───── Record excerpts ─────

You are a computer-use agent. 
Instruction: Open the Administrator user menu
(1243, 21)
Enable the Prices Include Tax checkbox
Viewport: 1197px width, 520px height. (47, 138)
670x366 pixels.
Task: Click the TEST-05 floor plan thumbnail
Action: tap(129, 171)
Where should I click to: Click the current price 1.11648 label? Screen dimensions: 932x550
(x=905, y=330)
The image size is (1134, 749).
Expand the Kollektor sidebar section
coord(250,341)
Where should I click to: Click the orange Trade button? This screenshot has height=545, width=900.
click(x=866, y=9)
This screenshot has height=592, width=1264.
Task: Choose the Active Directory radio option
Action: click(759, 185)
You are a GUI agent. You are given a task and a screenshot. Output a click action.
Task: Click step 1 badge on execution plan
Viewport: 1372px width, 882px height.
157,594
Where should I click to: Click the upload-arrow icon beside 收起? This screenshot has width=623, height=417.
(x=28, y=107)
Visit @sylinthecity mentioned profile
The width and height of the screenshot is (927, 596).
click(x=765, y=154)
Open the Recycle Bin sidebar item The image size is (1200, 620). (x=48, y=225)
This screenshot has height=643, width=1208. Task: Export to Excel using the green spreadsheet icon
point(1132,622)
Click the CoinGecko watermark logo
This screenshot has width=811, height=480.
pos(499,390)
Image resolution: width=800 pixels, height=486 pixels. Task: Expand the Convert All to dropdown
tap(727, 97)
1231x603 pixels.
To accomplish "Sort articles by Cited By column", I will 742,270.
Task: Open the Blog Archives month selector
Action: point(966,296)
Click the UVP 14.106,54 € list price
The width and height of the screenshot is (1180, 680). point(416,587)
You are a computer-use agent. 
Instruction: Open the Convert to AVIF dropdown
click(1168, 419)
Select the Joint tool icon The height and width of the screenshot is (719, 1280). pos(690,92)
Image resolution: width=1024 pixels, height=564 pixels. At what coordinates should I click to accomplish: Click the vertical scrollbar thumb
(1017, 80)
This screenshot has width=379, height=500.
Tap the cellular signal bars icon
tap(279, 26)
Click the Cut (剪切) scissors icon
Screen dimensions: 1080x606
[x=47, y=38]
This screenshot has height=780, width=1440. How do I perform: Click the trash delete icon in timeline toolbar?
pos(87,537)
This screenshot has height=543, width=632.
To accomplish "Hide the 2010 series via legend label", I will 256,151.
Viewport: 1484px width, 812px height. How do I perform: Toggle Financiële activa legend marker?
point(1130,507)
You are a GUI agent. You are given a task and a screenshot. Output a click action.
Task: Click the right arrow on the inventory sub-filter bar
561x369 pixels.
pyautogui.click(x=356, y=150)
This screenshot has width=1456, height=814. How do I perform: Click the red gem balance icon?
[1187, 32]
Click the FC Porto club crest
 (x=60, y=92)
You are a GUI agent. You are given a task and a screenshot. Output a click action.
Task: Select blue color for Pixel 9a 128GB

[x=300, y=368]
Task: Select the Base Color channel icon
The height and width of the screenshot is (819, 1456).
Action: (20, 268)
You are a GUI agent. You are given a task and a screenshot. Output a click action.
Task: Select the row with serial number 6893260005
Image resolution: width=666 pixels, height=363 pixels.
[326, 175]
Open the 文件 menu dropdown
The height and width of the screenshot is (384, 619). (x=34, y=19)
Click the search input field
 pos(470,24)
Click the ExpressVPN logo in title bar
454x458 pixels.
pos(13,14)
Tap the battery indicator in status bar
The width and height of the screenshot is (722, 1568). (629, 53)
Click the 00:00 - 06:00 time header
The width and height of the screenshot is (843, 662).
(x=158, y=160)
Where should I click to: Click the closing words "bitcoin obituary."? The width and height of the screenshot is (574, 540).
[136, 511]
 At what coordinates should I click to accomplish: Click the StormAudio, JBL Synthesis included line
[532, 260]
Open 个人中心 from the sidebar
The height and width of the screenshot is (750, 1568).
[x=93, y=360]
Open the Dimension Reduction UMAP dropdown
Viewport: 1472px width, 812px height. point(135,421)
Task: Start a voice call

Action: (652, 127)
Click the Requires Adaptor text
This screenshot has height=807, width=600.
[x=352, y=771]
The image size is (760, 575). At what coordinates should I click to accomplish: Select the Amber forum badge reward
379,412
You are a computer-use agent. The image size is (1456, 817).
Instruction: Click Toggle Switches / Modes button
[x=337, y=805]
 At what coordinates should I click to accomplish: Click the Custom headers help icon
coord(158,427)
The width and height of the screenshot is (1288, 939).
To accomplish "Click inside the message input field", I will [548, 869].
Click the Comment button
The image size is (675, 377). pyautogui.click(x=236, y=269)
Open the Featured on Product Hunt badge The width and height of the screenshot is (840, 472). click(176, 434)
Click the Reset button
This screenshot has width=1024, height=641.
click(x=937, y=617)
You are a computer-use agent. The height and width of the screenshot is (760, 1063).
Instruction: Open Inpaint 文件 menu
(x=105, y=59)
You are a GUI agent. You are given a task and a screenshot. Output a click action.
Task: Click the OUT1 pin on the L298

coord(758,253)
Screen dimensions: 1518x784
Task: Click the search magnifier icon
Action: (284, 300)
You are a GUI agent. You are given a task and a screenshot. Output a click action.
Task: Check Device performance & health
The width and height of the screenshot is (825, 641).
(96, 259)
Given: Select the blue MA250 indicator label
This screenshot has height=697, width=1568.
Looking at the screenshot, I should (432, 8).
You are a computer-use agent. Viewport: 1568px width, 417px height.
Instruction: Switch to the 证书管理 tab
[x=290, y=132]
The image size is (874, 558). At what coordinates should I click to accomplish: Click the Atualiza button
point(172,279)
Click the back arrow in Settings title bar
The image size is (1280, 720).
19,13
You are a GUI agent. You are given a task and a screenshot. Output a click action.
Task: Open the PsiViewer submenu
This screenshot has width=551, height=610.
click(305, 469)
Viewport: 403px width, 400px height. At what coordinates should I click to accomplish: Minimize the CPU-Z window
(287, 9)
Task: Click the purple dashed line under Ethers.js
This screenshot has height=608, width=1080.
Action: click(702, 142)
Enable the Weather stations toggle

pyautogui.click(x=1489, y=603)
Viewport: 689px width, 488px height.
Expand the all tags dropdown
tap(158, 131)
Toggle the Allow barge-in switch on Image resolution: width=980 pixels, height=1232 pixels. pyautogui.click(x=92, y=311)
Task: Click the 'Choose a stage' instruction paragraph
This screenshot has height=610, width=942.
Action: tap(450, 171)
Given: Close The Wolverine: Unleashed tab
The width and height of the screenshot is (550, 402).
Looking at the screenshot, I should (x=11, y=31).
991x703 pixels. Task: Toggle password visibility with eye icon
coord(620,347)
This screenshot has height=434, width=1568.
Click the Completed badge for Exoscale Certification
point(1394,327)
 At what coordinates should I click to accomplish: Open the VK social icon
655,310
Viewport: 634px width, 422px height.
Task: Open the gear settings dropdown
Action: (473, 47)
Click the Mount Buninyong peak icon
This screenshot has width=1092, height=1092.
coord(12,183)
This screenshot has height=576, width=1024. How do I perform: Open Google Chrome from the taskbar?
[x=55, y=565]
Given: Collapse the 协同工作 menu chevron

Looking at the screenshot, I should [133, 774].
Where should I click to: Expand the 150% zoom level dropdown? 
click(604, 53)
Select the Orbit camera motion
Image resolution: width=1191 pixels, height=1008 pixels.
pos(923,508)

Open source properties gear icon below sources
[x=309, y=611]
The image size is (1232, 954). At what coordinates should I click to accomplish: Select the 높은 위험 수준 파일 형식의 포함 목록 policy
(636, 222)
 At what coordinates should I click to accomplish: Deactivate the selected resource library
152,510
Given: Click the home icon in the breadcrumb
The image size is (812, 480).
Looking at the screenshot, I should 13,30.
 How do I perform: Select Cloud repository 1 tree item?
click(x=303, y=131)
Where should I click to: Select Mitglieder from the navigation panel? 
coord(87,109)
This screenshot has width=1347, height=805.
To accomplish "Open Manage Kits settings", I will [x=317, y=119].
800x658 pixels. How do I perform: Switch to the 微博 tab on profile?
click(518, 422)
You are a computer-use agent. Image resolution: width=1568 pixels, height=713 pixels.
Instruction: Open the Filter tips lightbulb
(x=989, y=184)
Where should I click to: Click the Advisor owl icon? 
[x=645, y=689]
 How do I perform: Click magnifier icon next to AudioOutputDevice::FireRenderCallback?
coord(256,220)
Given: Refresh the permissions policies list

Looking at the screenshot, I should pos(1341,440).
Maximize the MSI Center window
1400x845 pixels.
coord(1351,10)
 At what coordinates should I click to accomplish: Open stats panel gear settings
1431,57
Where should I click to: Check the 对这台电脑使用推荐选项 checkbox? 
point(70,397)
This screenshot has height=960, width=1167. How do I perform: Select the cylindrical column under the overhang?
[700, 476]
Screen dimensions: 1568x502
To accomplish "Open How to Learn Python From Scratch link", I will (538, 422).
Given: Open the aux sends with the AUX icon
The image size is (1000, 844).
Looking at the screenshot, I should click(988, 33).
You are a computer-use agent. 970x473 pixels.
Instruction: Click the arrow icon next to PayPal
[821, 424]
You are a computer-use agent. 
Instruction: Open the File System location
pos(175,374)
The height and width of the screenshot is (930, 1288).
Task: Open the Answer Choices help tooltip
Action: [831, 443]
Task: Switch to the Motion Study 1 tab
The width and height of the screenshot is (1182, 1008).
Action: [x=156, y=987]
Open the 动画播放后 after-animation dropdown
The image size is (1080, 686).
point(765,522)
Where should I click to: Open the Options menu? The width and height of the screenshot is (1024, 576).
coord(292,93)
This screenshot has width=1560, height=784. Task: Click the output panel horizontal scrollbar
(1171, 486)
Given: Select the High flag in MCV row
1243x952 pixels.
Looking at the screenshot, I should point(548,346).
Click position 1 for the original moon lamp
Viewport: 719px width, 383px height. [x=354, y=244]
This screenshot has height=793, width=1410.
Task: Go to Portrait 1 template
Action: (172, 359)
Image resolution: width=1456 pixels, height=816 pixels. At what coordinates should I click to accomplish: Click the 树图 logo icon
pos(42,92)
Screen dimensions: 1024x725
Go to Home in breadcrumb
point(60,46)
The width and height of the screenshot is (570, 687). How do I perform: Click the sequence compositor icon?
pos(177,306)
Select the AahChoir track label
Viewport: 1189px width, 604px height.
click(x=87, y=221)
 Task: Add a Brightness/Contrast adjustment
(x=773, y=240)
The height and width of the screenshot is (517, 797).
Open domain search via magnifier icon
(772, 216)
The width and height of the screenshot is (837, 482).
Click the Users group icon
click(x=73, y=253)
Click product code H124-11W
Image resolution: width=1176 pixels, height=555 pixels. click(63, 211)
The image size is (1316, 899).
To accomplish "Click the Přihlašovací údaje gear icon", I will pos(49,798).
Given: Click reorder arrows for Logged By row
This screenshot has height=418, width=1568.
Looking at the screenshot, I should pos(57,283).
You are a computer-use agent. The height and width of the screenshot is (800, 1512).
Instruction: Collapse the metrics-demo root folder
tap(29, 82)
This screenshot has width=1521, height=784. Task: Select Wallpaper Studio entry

─────

(Given instruction): Copy the records again, starting with the line with "How do I perform: Select Cloud" and going on through the line with "click(518, 422)". Keep the requests, multiply every coordinate in the answers by 0.4, round each result to a whole number with halves going up, and give only those lines.

(Result of this exercise):
 How do I perform: Select Cloud repository 1 tree item?
click(x=121, y=52)
Where should I click to: Select Mitglieder from the navigation panel? 
coord(35,44)
This screenshot has width=1347, height=805.
To accomplish "Open Manage Kits settings", I will [x=127, y=48].
800x658 pixels. How do I perform: Switch to the 微博 tab on profile?
click(207, 169)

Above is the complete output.